▸ **Aim of the task**
Show every line of the records below that contains the word "list".

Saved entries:
-*-*-
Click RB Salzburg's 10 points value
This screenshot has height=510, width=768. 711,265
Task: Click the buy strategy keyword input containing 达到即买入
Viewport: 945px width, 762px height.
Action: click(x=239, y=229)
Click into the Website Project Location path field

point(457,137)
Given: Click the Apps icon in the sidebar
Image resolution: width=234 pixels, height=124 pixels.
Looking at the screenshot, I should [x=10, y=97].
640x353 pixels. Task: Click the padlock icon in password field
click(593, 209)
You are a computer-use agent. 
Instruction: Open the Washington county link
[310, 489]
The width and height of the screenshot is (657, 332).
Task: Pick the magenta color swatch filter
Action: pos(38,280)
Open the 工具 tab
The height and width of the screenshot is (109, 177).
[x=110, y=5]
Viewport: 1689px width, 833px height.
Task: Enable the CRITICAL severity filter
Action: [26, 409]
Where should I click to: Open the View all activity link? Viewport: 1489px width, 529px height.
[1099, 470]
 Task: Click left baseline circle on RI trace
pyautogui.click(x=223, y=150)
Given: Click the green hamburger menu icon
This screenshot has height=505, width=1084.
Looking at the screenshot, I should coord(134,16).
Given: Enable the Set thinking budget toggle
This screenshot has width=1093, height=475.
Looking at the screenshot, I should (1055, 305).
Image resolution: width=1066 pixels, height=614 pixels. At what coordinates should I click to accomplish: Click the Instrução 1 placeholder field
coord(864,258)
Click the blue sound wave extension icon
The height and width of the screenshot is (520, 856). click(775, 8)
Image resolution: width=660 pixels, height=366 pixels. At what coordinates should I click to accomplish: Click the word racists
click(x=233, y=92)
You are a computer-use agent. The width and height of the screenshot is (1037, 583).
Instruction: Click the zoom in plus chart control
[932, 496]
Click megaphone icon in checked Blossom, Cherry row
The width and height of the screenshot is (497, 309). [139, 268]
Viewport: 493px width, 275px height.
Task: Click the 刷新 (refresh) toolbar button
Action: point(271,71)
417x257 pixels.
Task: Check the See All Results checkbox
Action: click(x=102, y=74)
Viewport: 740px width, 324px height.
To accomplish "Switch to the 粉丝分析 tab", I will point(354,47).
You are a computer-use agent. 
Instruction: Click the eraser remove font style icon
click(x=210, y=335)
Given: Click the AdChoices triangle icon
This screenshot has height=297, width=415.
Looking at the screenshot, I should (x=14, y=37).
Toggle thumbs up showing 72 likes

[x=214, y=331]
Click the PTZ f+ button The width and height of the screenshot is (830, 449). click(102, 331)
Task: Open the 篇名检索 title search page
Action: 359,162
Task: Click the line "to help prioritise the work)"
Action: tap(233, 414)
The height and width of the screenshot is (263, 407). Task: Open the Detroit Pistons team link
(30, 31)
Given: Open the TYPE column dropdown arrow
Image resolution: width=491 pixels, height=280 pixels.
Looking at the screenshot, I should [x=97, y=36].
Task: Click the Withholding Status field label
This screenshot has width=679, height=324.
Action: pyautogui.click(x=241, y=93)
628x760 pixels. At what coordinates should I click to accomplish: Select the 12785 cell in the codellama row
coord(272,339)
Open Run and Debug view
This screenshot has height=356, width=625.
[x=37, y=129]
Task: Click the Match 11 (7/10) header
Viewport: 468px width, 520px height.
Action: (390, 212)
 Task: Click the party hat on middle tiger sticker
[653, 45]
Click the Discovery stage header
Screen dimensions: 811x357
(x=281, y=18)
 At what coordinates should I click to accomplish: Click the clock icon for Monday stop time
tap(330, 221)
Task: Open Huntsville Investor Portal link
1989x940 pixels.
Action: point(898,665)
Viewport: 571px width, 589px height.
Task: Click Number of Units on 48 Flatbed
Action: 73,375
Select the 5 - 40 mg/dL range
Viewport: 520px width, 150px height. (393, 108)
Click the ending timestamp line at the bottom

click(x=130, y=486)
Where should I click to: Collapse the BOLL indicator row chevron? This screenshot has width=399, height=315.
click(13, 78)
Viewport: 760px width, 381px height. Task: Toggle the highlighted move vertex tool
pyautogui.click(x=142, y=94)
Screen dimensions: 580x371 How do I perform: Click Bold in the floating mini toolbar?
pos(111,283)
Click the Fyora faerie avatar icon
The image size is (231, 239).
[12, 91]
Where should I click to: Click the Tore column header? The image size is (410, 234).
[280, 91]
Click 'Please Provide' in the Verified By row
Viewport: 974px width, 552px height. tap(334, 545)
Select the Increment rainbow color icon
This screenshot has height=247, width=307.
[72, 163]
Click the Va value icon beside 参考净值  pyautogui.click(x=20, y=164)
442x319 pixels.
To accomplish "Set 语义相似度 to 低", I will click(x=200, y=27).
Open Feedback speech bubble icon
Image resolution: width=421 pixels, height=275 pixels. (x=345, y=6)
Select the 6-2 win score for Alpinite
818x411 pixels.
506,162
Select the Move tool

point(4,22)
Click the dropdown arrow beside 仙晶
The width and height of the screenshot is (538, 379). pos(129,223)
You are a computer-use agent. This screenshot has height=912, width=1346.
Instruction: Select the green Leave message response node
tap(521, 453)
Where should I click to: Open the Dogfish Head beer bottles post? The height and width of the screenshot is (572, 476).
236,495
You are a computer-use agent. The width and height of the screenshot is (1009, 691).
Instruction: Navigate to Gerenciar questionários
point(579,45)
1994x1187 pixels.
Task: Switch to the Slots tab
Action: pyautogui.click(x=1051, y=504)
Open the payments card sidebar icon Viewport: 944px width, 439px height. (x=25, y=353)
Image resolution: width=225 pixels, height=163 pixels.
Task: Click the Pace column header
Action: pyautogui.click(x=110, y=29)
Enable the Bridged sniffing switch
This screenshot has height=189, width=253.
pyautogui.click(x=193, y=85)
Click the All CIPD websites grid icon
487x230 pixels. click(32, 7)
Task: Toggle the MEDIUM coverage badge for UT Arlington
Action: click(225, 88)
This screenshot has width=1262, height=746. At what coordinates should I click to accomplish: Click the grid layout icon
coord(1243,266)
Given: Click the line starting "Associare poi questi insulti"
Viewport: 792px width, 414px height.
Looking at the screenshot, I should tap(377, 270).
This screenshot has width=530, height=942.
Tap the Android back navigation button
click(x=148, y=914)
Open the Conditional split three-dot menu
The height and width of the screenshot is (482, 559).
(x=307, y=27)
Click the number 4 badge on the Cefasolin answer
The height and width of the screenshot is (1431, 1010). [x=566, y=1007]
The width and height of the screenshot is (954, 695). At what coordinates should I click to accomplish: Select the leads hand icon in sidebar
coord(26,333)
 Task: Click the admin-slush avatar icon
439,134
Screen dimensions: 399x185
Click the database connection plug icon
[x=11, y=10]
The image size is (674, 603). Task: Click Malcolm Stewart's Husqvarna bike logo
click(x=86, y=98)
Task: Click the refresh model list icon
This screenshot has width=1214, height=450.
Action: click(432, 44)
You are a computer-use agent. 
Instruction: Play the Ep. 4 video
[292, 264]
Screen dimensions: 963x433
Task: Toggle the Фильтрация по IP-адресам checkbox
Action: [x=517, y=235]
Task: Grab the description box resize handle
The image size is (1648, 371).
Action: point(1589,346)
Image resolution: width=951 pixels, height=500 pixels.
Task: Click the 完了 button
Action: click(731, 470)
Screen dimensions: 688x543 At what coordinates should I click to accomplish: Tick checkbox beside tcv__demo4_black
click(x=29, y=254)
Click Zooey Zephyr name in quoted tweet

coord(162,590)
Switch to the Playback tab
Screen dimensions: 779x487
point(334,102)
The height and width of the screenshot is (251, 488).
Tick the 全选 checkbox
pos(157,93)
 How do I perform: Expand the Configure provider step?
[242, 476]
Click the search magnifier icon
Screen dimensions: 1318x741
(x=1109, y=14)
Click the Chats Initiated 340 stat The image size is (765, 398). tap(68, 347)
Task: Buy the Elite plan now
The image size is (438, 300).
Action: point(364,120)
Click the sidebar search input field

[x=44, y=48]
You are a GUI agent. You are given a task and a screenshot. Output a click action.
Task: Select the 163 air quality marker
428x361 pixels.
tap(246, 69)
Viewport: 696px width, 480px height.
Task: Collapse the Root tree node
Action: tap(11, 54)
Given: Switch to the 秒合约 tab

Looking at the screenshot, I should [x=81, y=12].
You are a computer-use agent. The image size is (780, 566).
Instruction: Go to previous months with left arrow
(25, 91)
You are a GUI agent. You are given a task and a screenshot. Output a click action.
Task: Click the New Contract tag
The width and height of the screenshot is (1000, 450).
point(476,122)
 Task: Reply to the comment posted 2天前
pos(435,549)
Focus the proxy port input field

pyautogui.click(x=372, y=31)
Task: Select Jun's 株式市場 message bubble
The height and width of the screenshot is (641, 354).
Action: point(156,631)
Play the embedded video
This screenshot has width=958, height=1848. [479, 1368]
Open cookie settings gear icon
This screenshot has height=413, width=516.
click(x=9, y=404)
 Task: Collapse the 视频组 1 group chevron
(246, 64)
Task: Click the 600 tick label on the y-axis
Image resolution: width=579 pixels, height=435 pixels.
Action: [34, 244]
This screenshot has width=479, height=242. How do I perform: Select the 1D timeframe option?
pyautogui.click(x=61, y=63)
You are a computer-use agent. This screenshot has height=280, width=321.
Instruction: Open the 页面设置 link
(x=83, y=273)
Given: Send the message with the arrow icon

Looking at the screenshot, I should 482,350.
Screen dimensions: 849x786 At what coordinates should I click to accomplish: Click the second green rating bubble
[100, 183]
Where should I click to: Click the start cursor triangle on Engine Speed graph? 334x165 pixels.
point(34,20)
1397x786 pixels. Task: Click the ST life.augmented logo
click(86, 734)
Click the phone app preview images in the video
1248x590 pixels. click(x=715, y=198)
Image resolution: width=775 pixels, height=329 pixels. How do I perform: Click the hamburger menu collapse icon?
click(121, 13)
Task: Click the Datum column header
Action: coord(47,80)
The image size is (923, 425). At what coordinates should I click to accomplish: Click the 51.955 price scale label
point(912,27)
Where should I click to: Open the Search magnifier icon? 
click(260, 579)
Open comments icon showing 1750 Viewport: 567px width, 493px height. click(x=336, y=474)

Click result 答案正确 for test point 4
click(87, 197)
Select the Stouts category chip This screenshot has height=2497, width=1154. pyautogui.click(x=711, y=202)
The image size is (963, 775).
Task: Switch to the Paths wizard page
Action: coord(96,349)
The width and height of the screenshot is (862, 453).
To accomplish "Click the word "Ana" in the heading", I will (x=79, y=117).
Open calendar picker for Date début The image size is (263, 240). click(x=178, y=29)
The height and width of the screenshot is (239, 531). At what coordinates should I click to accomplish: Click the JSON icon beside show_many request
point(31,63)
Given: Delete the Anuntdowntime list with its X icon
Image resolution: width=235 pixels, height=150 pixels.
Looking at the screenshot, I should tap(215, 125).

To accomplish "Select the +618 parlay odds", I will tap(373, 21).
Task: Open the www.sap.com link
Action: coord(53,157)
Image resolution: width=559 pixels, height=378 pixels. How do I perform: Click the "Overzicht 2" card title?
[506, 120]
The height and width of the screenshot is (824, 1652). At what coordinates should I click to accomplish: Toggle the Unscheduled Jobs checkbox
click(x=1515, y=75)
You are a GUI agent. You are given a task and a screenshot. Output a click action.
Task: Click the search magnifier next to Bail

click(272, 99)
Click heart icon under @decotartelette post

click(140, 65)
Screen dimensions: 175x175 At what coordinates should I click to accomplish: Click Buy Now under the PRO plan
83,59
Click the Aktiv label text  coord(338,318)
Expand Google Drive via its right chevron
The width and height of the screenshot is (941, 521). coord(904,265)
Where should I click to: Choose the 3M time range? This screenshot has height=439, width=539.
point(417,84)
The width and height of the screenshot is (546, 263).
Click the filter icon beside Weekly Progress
-*-*-
▸ **Problem solution**
Task: Click the refresh model list icon
Given: Delete the Anuntdowntime list with its X icon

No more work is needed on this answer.